## EXERCISE REQUIREMENTS
Transcribe only what runs from the line containing "Screen dimensions: 416x215" through the end of the listing, line for line and exactly, and omit the pictures.

=-=-=-=-=

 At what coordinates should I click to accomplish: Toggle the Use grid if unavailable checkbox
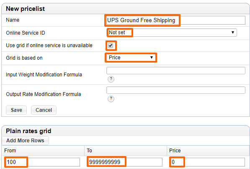(x=111, y=45)
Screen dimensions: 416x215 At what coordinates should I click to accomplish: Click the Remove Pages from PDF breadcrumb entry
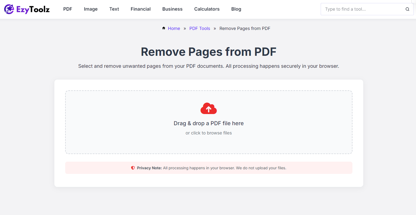click(x=245, y=28)
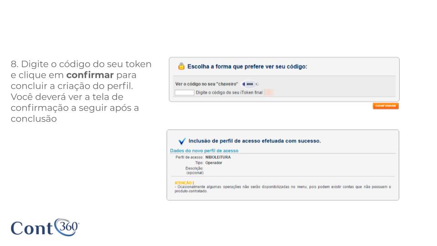
Task: Click the warning paragraph about unavailable operations
Action: 282,189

=-=-=-=-=

## EXERCISE RESPONSE
Screen dimensions: 416x215 At what coordinates should I click to accomplish: Click the Remove Pages from PDF breadcrumb entry
click(x=245, y=28)
Task: Click the warning paragraph about unavailable operations
Action: 282,189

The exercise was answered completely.